Could you turn the listing lines from the one holding "Go back with the arrow button" through the one holding "tap(46, 135)", both included, into a numbered list with no blank lines and no pictures?
** start of Listed entries **
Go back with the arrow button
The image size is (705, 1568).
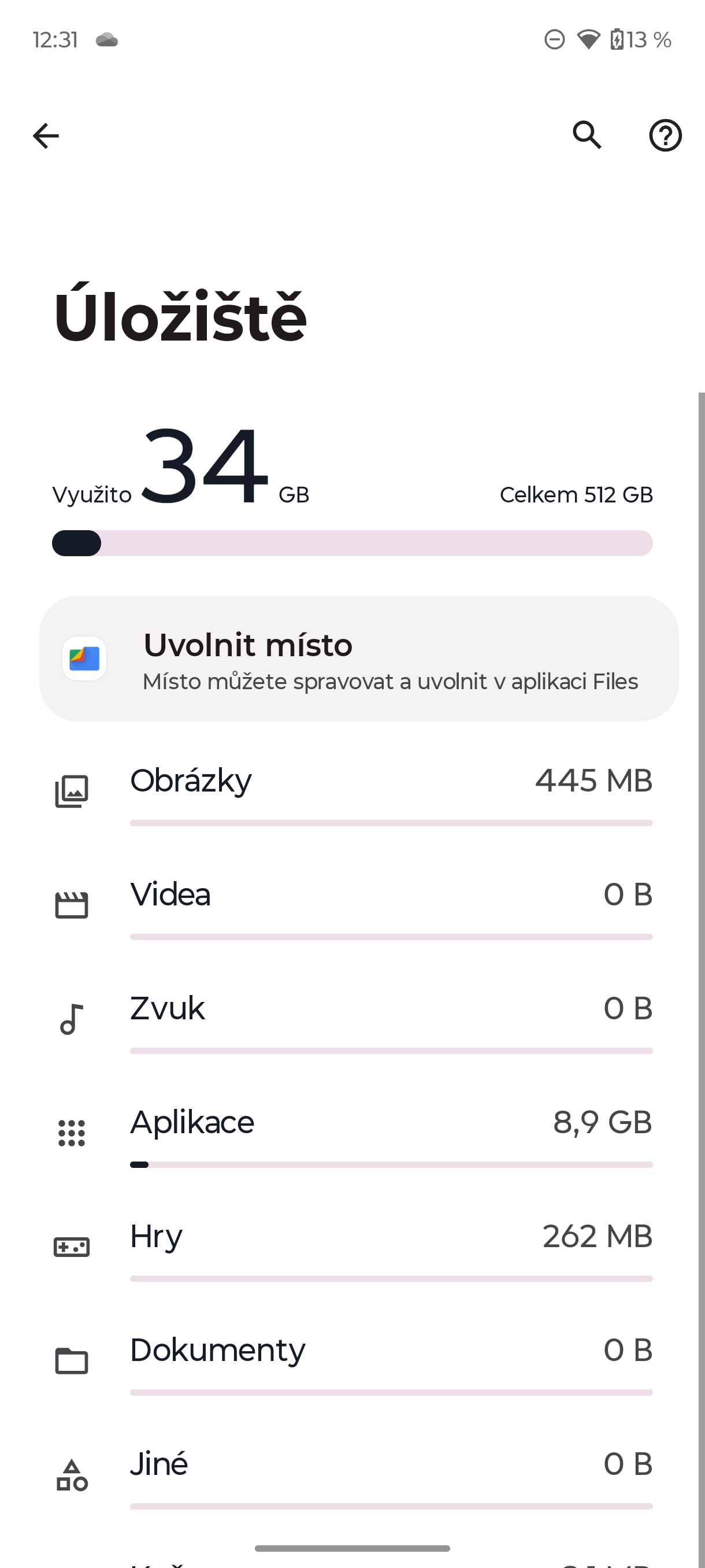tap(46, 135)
** end of Listed entries **
** start of Listed entries **
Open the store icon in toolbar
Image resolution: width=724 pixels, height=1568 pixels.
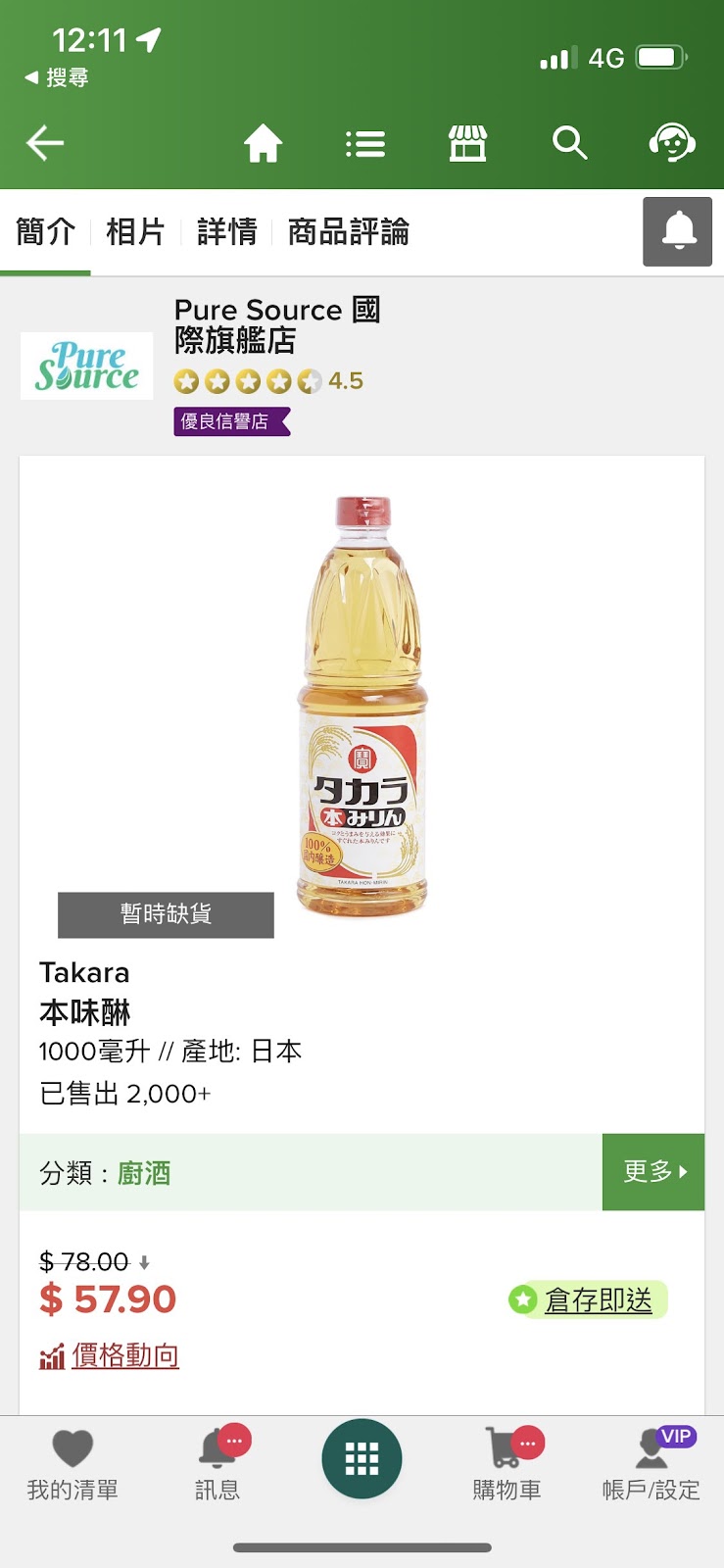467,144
** end of Listed entries **
■ Exercise result ■
1. Go back with the arrow button
2. The image size is (705, 1568).
3. tap(46, 135)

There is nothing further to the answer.